PROBLEM REQUIREMENTS: Copy out the entries below precisely; nothing is to be omitted.

RECORDS FOR PROCESSING:
=== Section Start ===
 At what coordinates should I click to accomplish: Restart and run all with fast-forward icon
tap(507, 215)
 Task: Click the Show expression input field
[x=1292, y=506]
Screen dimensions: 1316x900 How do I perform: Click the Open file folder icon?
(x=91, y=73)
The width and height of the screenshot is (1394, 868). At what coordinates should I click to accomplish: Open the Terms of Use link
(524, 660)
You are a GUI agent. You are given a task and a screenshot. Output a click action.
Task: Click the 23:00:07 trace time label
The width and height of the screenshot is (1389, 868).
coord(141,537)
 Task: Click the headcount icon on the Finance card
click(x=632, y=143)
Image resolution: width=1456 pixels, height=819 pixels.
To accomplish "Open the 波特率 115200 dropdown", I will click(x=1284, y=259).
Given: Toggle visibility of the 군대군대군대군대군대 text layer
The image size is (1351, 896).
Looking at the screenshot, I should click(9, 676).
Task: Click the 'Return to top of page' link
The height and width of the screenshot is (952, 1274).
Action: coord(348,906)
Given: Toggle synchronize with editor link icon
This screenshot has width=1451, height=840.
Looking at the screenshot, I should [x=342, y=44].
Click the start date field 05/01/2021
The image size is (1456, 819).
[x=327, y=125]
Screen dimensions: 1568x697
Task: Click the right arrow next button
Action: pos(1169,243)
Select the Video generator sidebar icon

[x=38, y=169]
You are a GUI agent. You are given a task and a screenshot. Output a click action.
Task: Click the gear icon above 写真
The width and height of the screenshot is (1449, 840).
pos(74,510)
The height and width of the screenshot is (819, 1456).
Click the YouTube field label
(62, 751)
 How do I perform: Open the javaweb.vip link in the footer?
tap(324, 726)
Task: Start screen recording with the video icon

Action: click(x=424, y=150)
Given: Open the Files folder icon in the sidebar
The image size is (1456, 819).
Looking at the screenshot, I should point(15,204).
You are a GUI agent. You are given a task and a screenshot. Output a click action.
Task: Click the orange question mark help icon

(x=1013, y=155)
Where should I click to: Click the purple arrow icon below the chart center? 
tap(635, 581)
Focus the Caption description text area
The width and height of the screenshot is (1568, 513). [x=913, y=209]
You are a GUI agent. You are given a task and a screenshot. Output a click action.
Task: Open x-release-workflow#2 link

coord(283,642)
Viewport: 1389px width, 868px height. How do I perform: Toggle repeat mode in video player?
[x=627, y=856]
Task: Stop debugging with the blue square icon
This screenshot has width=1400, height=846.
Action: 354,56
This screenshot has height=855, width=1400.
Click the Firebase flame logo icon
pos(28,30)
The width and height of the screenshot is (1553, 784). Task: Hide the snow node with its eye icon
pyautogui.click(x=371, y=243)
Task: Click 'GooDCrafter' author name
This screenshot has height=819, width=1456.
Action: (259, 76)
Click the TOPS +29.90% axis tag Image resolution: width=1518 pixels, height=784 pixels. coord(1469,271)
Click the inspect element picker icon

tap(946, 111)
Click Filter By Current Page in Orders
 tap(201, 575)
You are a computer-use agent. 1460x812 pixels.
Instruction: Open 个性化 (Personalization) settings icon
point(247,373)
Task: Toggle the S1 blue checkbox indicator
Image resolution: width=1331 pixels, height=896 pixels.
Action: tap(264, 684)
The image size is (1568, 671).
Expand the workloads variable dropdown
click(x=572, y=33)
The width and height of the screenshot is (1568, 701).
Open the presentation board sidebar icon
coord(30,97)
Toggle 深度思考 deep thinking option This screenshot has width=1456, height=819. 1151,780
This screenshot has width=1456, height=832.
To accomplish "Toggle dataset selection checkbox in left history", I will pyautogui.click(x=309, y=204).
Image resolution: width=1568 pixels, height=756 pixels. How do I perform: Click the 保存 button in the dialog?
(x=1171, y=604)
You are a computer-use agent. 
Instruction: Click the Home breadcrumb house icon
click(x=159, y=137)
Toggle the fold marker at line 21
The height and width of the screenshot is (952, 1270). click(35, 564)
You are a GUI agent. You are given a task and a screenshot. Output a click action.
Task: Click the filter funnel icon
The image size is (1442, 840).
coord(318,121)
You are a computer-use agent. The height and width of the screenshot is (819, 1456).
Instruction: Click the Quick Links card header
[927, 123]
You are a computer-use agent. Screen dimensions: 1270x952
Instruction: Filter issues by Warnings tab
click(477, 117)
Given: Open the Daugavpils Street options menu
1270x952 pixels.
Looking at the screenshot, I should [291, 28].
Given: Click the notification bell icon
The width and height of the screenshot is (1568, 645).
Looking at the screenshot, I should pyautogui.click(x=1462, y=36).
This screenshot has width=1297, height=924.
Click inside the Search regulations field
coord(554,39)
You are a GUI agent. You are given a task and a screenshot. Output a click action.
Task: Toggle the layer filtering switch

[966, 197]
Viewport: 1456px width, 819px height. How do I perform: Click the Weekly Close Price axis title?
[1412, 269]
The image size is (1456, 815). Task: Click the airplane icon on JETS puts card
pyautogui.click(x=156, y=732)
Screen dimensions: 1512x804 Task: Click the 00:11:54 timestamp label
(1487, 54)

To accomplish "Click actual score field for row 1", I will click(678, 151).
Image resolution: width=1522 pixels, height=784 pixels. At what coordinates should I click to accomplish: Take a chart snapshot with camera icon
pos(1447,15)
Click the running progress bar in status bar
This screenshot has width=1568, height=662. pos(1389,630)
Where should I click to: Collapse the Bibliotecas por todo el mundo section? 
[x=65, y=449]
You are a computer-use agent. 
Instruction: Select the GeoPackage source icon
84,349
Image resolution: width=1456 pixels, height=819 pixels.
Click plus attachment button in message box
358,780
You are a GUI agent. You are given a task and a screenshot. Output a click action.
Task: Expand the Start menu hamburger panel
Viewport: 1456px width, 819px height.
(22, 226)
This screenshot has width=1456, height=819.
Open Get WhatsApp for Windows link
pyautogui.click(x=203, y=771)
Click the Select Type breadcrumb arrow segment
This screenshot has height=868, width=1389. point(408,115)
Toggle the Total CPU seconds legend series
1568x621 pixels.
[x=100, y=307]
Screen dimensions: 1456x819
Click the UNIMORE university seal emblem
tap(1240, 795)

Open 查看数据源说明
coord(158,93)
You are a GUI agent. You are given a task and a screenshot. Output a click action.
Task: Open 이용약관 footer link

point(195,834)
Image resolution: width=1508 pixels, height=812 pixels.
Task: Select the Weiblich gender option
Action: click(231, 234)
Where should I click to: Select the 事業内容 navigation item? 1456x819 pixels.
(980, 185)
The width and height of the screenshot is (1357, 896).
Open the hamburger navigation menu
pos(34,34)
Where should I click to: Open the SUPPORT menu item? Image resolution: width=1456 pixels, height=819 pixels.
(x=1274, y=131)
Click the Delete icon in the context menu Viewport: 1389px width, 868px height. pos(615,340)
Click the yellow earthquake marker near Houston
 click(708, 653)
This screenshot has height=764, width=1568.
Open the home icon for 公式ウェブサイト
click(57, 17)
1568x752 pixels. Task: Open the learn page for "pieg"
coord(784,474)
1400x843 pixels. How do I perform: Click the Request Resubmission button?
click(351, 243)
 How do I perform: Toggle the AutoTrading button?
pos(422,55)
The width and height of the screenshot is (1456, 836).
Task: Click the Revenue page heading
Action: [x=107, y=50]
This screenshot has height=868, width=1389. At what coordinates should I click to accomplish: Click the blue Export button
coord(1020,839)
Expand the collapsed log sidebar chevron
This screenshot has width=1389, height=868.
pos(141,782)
=== Section End ===
RESPONSE:
 At what coordinates should I click to accomplish: Restart and run all with fast-forward icon
tap(507, 215)
 Task: Click the Show expression input field
[x=1292, y=506]
Screen dimensions: 1316x900 How do I perform: Click the Open file folder icon?
(x=91, y=73)
The width and height of the screenshot is (1394, 868). At what coordinates should I click to accomplish: Open the Terms of Use link
(524, 660)
You are a GUI agent. You are given a task and a screenshot. Output a click action.
Task: Click the 23:00:07 trace time label
The width and height of the screenshot is (1389, 868).
coord(141,537)
 Task: Click the headcount icon on the Finance card
click(x=632, y=143)
Image resolution: width=1456 pixels, height=819 pixels.
To accomplish "Open the 波特率 115200 dropdown", I will click(x=1284, y=259).
Given: Toggle visibility of the 군대군대군대군대군대 text layer
The image size is (1351, 896).
Looking at the screenshot, I should click(9, 676).
Task: Click the 'Return to top of page' link
The height and width of the screenshot is (952, 1274).
Action: coord(348,906)
Given: Toggle synchronize with editor link icon
This screenshot has width=1451, height=840.
Looking at the screenshot, I should [x=342, y=44].
Click the start date field 05/01/2021
The image size is (1456, 819).
[x=327, y=125]
Screen dimensions: 1568x697
Task: Click the right arrow next button
Action: pos(1169,243)
Select the Video generator sidebar icon

[x=38, y=169]
You are a GUI agent. You are given a task and a screenshot. Output a click action.
Task: Click the gear icon above 写真
The width and height of the screenshot is (1449, 840).
pos(74,510)
The height and width of the screenshot is (819, 1456).
Click the YouTube field label
(62, 751)
 How do I perform: Open the javaweb.vip link in the footer?
tap(324, 726)
Task: Start screen recording with the video icon

Action: click(x=424, y=150)
Given: Open the Files folder icon in the sidebar
The image size is (1456, 819).
Looking at the screenshot, I should point(15,204).
You are a GUI agent. You are given a task and a screenshot. Output a click action.
Task: Click the orange question mark help icon

(x=1013, y=155)
Where should I click to: Click the purple arrow icon below the chart center? 
tap(635, 581)
Focus the Caption description text area
The width and height of the screenshot is (1568, 513). [x=913, y=209]
You are a GUI agent. You are given a task and a screenshot. Output a click action.
Task: Open x-release-workflow#2 link

coord(283,642)
Viewport: 1389px width, 868px height. How do I perform: Toggle repeat mode in video player?
[x=627, y=856]
Task: Stop debugging with the blue square icon
This screenshot has width=1400, height=846.
Action: 354,56
This screenshot has height=855, width=1400.
Click the Firebase flame logo icon
pos(28,30)
The width and height of the screenshot is (1553, 784). Task: Hide the snow node with its eye icon
pyautogui.click(x=371, y=243)
Task: Click 'GooDCrafter' author name
This screenshot has height=819, width=1456.
Action: (259, 76)
Click the TOPS +29.90% axis tag Image resolution: width=1518 pixels, height=784 pixels. coord(1469,271)
Click the inspect element picker icon

tap(946, 111)
Click Filter By Current Page in Orders
 tap(201, 575)
You are a computer-use agent. 1460x812 pixels.
Instruction: Open 个性化 (Personalization) settings icon
point(247,373)
Task: Toggle the S1 blue checkbox indicator
Image resolution: width=1331 pixels, height=896 pixels.
Action: tap(264, 684)
The image size is (1568, 671).
Expand the workloads variable dropdown
click(x=572, y=33)
The width and height of the screenshot is (1568, 701).
Open the presentation board sidebar icon
coord(30,97)
Toggle 深度思考 deep thinking option This screenshot has width=1456, height=819. 1151,780
This screenshot has width=1456, height=832.
To accomplish "Toggle dataset selection checkbox in left history", I will pyautogui.click(x=309, y=204).
Image resolution: width=1568 pixels, height=756 pixels. How do I perform: Click the 保存 button in the dialog?
(x=1171, y=604)
You are a computer-use agent. 
Instruction: Click the Home breadcrumb house icon
click(x=159, y=137)
Toggle the fold marker at line 21
The height and width of the screenshot is (952, 1270). click(35, 564)
You are a GUI agent. You are given a task and a screenshot. Output a click action.
Task: Click the filter funnel icon
The image size is (1442, 840).
coord(318,121)
You are a computer-use agent. The height and width of the screenshot is (819, 1456).
Instruction: Click the Quick Links card header
[927, 123]
You are a computer-use agent. Screen dimensions: 1270x952
Instruction: Filter issues by Warnings tab
click(477, 117)
Given: Open the Daugavpils Street options menu
1270x952 pixels.
Looking at the screenshot, I should [291, 28].
Given: Click the notification bell icon
The width and height of the screenshot is (1568, 645).
Looking at the screenshot, I should pyautogui.click(x=1462, y=36).
This screenshot has width=1297, height=924.
Click inside the Search regulations field
coord(554,39)
You are a GUI agent. You are given a task and a screenshot. Output a click action.
Task: Toggle the layer filtering switch

[966, 197]
Viewport: 1456px width, 819px height. How do I perform: Click the Weekly Close Price axis title?
[1412, 269]
The image size is (1456, 815). Task: Click the airplane icon on JETS puts card
pyautogui.click(x=156, y=732)
Screen dimensions: 1512x804 Task: Click the 00:11:54 timestamp label
(1487, 54)

To accomplish "Click actual score field for row 1", I will click(678, 151).
Image resolution: width=1522 pixels, height=784 pixels. At what coordinates should I click to accomplish: Take a chart snapshot with camera icon
pos(1447,15)
Click the running progress bar in status bar
This screenshot has width=1568, height=662. pos(1389,630)
Where should I click to: Collapse the Bibliotecas por todo el mundo section? 
[x=65, y=449]
You are a computer-use agent. 
Instruction: Select the GeoPackage source icon
84,349
Image resolution: width=1456 pixels, height=819 pixels.
Click plus attachment button in message box
358,780
You are a GUI agent. You are given a task and a screenshot. Output a click action.
Task: Expand the Start menu hamburger panel
Viewport: 1456px width, 819px height.
(22, 226)
This screenshot has width=1456, height=819.
Open Get WhatsApp for Windows link
pyautogui.click(x=203, y=771)
Click the Select Type breadcrumb arrow segment
This screenshot has height=868, width=1389. point(408,115)
Toggle the Total CPU seconds legend series
1568x621 pixels.
[x=100, y=307]
Screen dimensions: 1456x819
Click the UNIMORE university seal emblem
tap(1240, 795)

Open 查看数据源说明
coord(158,93)
You are a GUI agent. You are given a task and a screenshot. Output a click action.
Task: Open 이용약관 footer link

point(195,834)
Image resolution: width=1508 pixels, height=812 pixels.
Task: Select the Weiblich gender option
Action: click(231, 234)
Where should I click to: Select the 事業内容 navigation item? 1456x819 pixels.
(980, 185)
The width and height of the screenshot is (1357, 896).
Open the hamburger navigation menu
pos(34,34)
Where should I click to: Open the SUPPORT menu item? Image resolution: width=1456 pixels, height=819 pixels.
(x=1274, y=131)
Click the Delete icon in the context menu Viewport: 1389px width, 868px height. pos(615,340)
Click the yellow earthquake marker near Houston
 click(708, 653)
This screenshot has height=764, width=1568.
Open the home icon for 公式ウェブサイト
click(57, 17)
1568x752 pixels. Task: Open the learn page for "pieg"
coord(784,474)
1400x843 pixels. How do I perform: Click the Request Resubmission button?
click(351, 243)
 How do I perform: Toggle the AutoTrading button?
pos(422,55)
The width and height of the screenshot is (1456, 836).
Task: Click the Revenue page heading
Action: [x=107, y=50]
This screenshot has height=868, width=1389. At what coordinates should I click to accomplish: Click the blue Export button
coord(1020,839)
Expand the collapsed log sidebar chevron
This screenshot has width=1389, height=868.
pos(141,782)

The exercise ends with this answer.